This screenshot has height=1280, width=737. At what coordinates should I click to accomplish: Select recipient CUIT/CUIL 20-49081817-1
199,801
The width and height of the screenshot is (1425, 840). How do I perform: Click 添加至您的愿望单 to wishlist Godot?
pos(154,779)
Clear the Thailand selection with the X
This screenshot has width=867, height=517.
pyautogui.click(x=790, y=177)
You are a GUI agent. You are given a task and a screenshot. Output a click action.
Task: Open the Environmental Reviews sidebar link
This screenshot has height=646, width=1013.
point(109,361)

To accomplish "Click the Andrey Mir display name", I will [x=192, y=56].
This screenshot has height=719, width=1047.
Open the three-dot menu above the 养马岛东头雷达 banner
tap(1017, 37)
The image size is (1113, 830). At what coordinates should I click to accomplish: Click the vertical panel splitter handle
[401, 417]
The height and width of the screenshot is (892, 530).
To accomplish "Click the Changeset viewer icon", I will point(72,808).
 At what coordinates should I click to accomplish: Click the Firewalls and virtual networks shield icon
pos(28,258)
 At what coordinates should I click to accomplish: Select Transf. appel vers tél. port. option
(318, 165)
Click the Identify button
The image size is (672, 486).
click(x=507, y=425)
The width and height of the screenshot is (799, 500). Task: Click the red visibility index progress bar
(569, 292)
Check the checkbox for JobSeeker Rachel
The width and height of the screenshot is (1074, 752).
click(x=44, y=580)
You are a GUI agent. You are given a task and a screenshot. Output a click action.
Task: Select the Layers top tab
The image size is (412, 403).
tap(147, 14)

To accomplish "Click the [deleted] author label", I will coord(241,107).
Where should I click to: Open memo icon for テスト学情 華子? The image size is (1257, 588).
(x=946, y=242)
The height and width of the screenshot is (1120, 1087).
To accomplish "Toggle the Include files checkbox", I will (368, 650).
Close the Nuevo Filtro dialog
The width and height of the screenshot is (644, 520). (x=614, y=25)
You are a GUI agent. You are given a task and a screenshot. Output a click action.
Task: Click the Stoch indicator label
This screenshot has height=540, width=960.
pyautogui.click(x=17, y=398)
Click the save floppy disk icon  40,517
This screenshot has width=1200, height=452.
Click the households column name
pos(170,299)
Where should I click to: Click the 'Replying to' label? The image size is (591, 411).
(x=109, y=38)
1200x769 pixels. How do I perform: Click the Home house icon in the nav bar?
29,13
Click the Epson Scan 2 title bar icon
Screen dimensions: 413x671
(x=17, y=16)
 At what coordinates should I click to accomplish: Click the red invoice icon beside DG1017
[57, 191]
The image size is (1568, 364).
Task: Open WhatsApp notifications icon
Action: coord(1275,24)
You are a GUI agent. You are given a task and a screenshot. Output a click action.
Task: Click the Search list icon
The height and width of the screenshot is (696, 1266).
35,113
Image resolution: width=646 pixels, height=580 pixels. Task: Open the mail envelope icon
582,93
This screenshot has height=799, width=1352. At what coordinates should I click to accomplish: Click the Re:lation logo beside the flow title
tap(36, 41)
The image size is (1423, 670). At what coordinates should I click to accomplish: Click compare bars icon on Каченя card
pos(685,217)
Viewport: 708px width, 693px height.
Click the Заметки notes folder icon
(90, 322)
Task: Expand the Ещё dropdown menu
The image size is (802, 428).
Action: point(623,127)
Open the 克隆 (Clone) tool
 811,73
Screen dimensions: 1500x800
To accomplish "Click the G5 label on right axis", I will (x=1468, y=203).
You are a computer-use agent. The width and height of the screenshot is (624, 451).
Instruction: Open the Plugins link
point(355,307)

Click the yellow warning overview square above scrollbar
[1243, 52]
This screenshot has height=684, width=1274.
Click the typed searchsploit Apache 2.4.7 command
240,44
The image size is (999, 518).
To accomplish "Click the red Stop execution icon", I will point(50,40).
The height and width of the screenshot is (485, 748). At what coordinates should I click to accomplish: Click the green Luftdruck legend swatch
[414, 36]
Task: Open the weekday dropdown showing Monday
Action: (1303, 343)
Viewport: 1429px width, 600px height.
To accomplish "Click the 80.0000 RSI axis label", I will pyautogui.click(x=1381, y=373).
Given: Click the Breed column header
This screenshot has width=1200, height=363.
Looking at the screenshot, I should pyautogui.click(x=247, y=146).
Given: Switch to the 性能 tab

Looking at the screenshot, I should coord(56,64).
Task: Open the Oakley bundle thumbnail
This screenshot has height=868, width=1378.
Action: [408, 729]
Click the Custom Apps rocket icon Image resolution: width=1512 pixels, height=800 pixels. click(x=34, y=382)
------------------------------------------------
* REQUIREMENT *
Find the lines above that contain the word "Viewport" and copy each one.

* RESPONSE *
Viewport: 708px width, 693px height.
Viewport: 1429px width, 600px height.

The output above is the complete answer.